# some ideas - not serious



## solar_plasma (Aug 25, 2014)

Just got two funny ideas while driving home....

1) Put gold plated pins in a quarz tube with graphite contacts, pump a weak air flow though the pipe, that is semiclosed at the and with glass wool. Send a lot of amperes through the pins till they are white glowing. The gold should condensate at the end of the pipe and into the glass wool. Basemetals would mostly oxidate. Stop the process, when no visible gold is left in the starting material.

2) same tube, without anything but air flow and an arc between the graphite contacts. The air is lead through flasks with water or hydroxides for making nitrates or nitric.

Ok, those ideas are meant for entertaining, not very serious. But would not wonder, if this works to some degree. Nr. 2 I have tried before. You can measure a lower pH after quite a short time.


----------



## Geo (Aug 25, 2014)

I have one for you. Since graphite has resistance to electricity, why can't you load a graphite crucible and use it as an electrode to melt your precious metals. Anyone that grew up in the rural south has used the graphite rod from a "D" size battery and a couple of wires hooked to the battery to solder a radiator or heater core on the side of the road. It glows white hot.


----------



## solar_plasma (Aug 25, 2014)

Yeah, I know this method, as kids we did this in boring school lesson with our pencils 

My idea is to vaporize the gold from the surface and condense it to the glass and glass wool.


----------



## rickbb (Aug 25, 2014)

solar_plasma said:


> Yeah, I know this method, as kids we did this in boring school lesson with our pencils
> 
> My idea is to vaporize the gold from the surface and condense it to the glass and glass wool.



It would work better under vacuum. The more vacuum you draw, the less current/heat you will need to make a gold vapor and the easier it will be for the gold vapor to deposit, (condense), out on the glass.


----------



## solar_plasma (Aug 25, 2014)

But copper has a lower boiling point. Maybe in an oxygen flow, burning all base metals to ashes. Vaporizing gold will be caught by the glass wool. The base metal oxides will readily dissolve in almost any acid.

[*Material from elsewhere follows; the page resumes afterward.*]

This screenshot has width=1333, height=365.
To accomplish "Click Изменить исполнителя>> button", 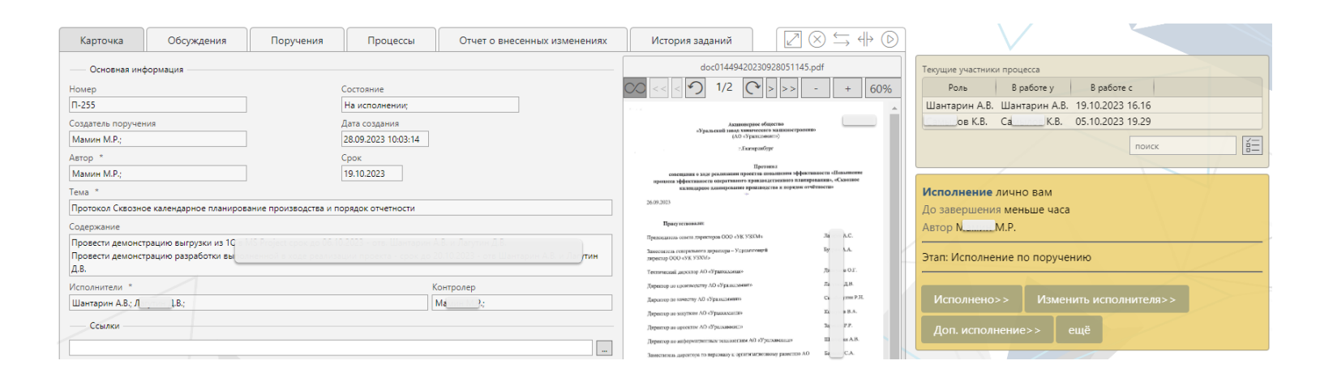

As I said, it's not very serious. I think, I should read a bit about sputtering.


----------



## solar_plasma (Aug 25, 2014)

Too slow....


But I would like to see some pins burn in pure oxygen and see, where the gold will go.


----------



## Geo (Aug 25, 2014)

If I'm not mistaken, sputtering is vaporizing a metal in a vacuum with plasma. It then condenses out on your target.


----------



## Anonymous (Aug 25, 2014)

Along the lines of not necessarily serious I've always wondered if I could make a furnace based around my plasma arc cutters.


----------



## rickbb (Aug 25, 2014)

Geo said:


> If I'm not mistaken, sputtering is vaporizing a metal in a vacuum with plasma. It then condenses out on your target.



Yep, 3 ways to vapor deposit. 

Evaporation, draw a high vacuum, 10 to the - 8 torr, then heat the source beyond it's vapor point, at that vacuum, which is very different than at 1 atmosphere. Heat up the source and the vapor cloud fills the chamber and coats everything with a condensate.

Sputtering, similar to evaporation but with a gas like argon in the vacuum chamber. Needs less vacuum, about 10 to the -6 torr or so. 

Ion bombardment, or Ion sputtering, again in a vacuum chamber but the source is blasted with an ion beam of some sort to create the vapor particles instead of heating in a crucible. So it needs even less vacuum, about 10 to the -4.

Note the pressures and energy to vaporize the source vary greatly based on the material. And in these examples I'm mostly guessing based on what we did when I worked in the CD plant. We sputter deposited Al and Au on compact discs on the production line. I did nickel evaporation in the mastering room.

The sputter chambers on the CD line used mechanical two stage turbo pumps for speed. And the chambers were really small, just big enough for a single CD and the source, which for some odd reason was called a target in the trade.

The evaporation chamber held about a cubic meter of volume. We used a standard mechanical pump to get the pressure down to the 28 inches Hg, then a cryopump, (liquid helium), took over to take it down the set pressure. Which if my bad memory isn't completely off the wall was 2X10 to the -6 torr. Supposedly it was near outer space vacuum and had only 3 molecules of water vapor in the cubic meter space. Took almost an hour to make a shot of 3 masters, 45 minutes to get it down to the target pressure.

Sometimes I miss that work, but not the company I had to do it for. They were so good they are now out of business. And not because people stopped buying CD's either. lol


----------